## Brief
Each line between the one holding "Viewport: 1869px width, 1849px height." and the end of the material below, both included, is to be transcribed word for word, with pictures left out.

===== Records supplied =====

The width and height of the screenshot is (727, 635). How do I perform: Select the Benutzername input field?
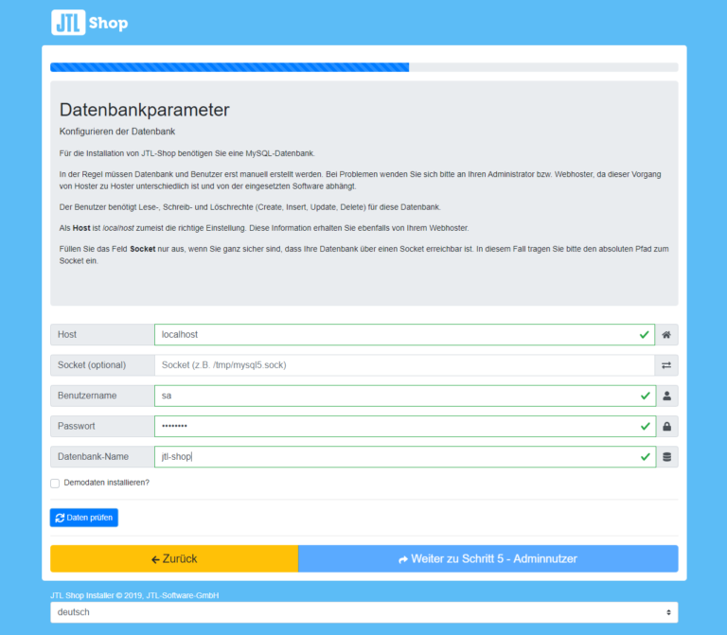(398, 396)
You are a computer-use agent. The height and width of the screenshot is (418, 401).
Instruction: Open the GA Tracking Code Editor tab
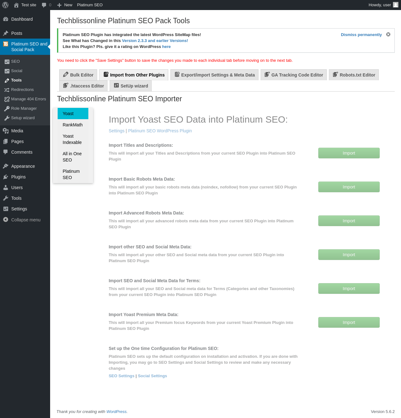(x=294, y=75)
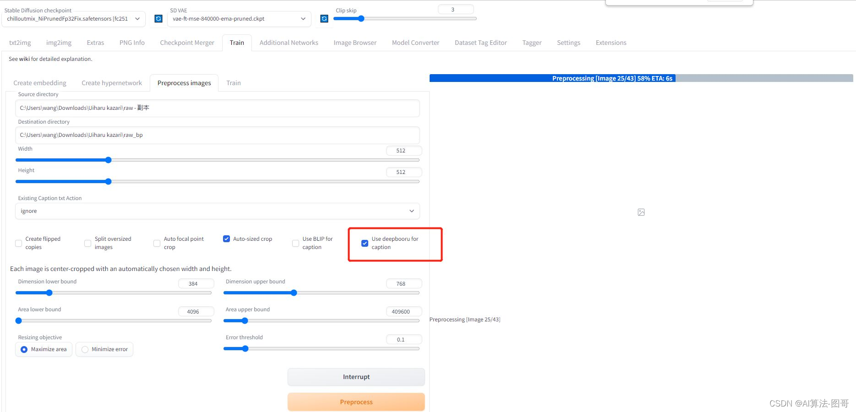The image size is (856, 412).
Task: Click the Source directory text field
Action: [217, 108]
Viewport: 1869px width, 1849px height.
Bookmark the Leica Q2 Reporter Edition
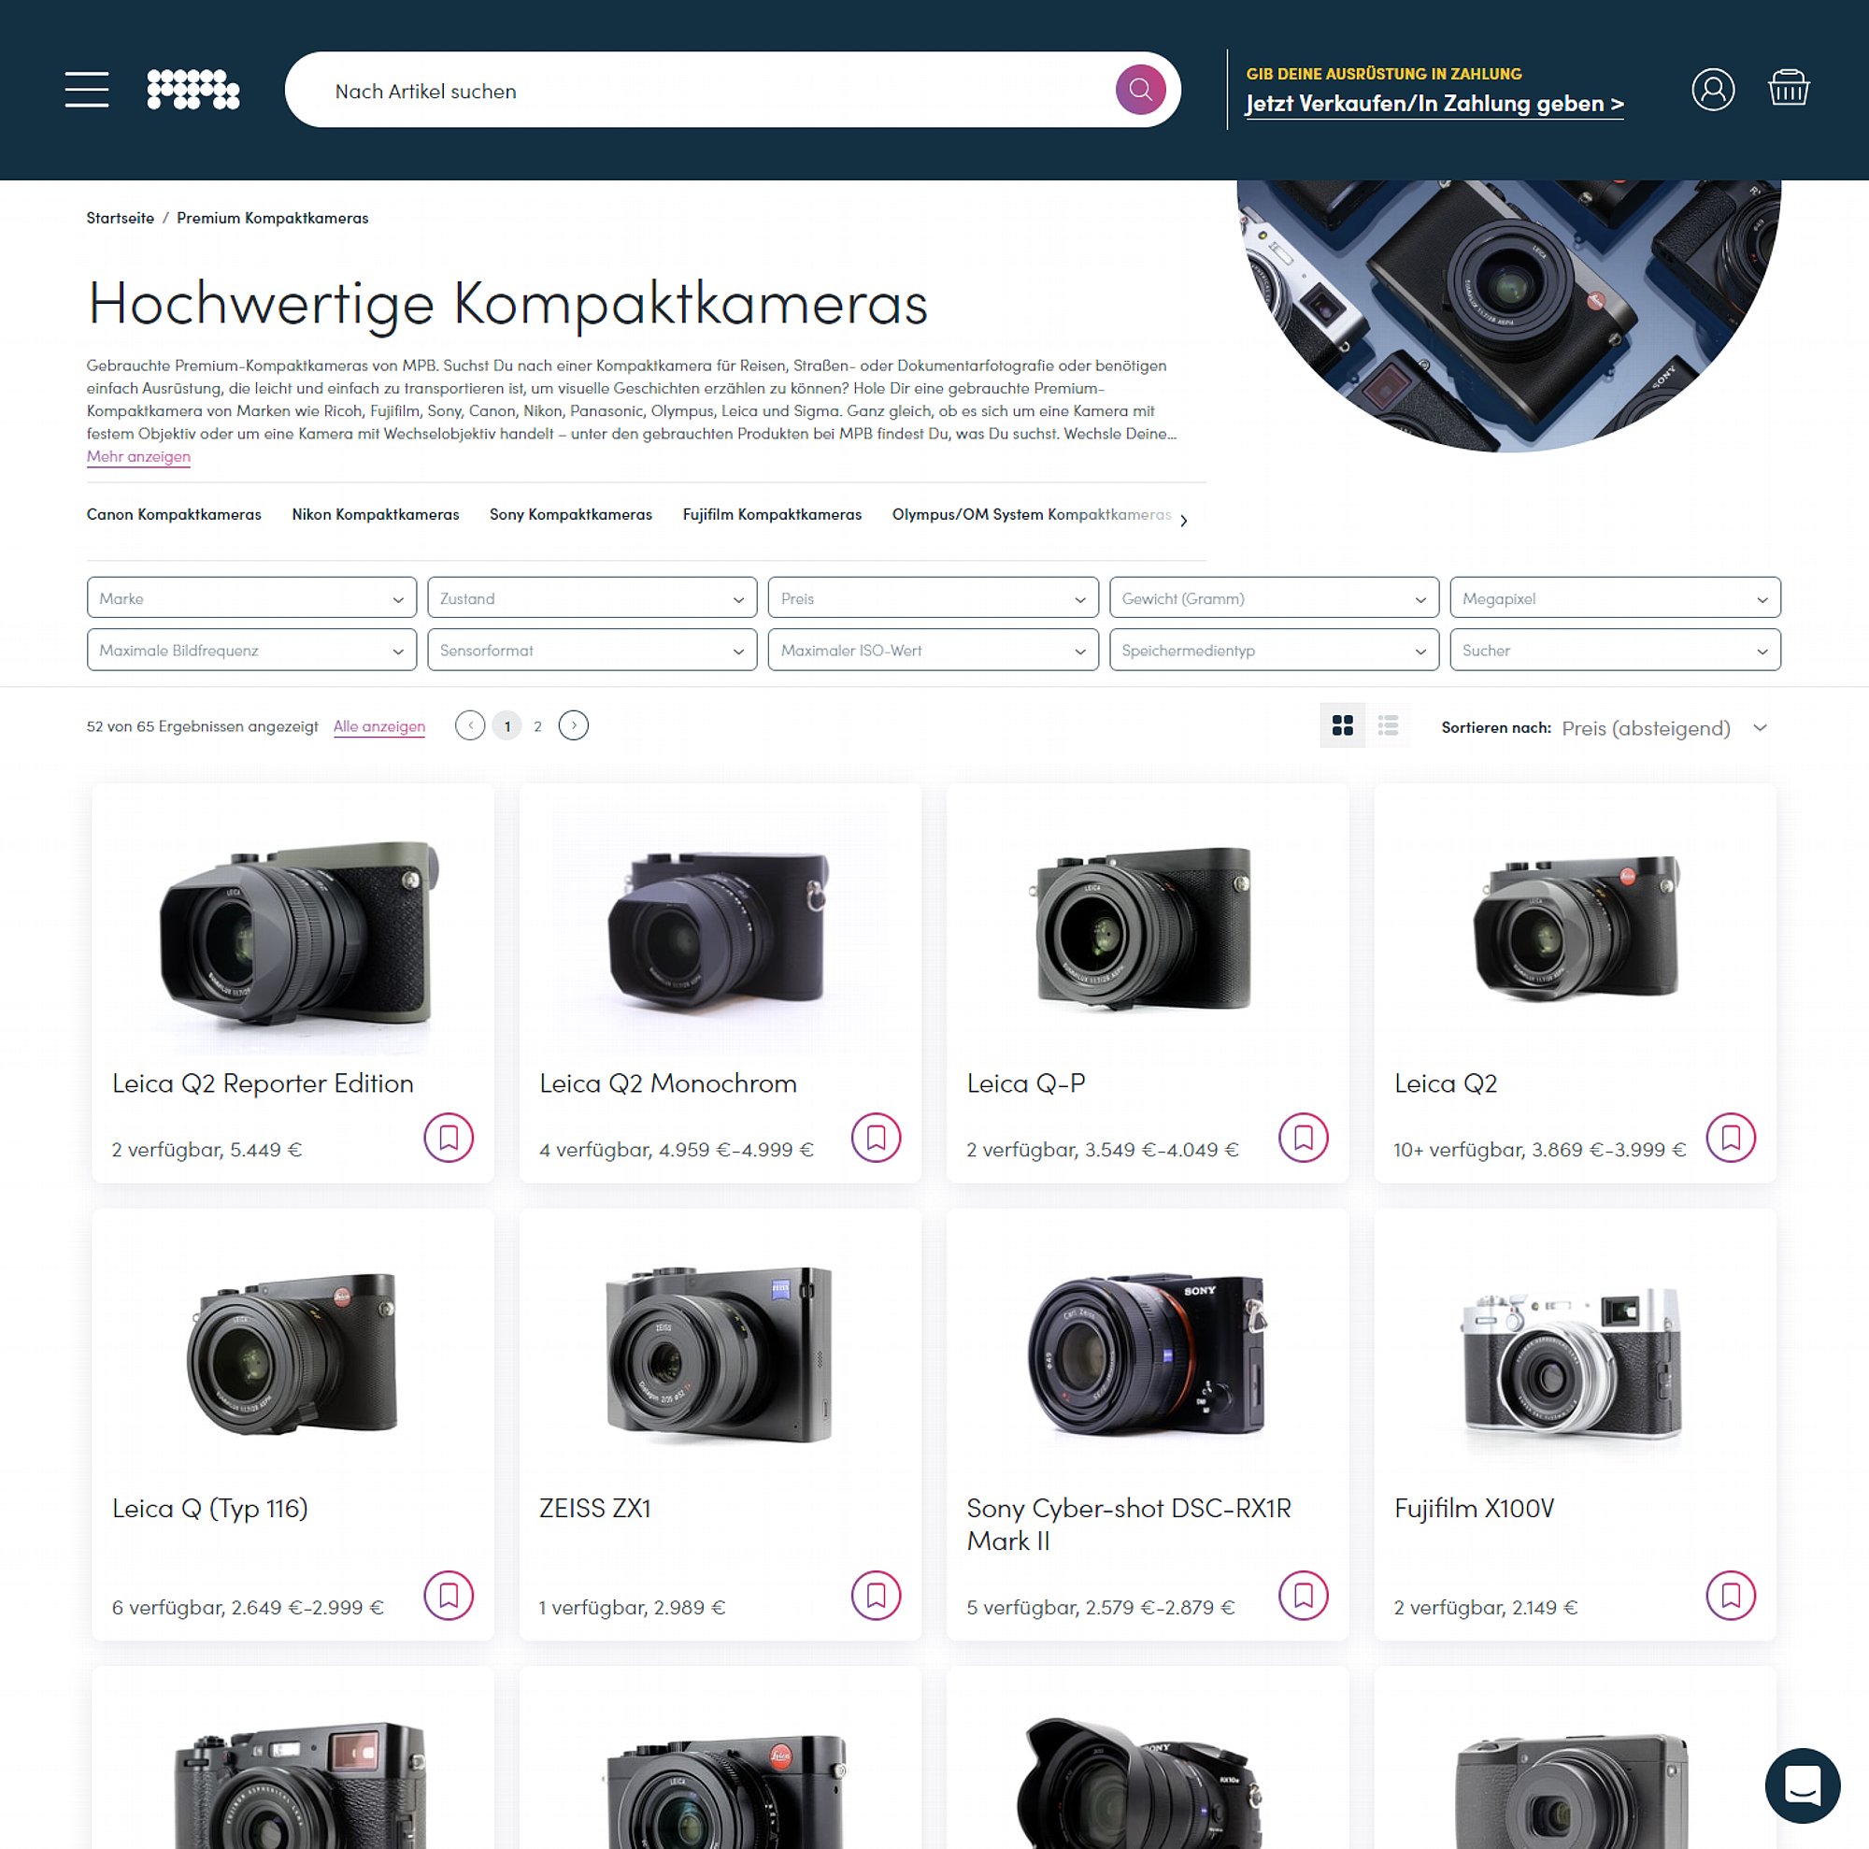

=====

## Exercise output
Viewport: 1869px width, 1849px height.
Bookmark the Leica Q2 Reporter Edition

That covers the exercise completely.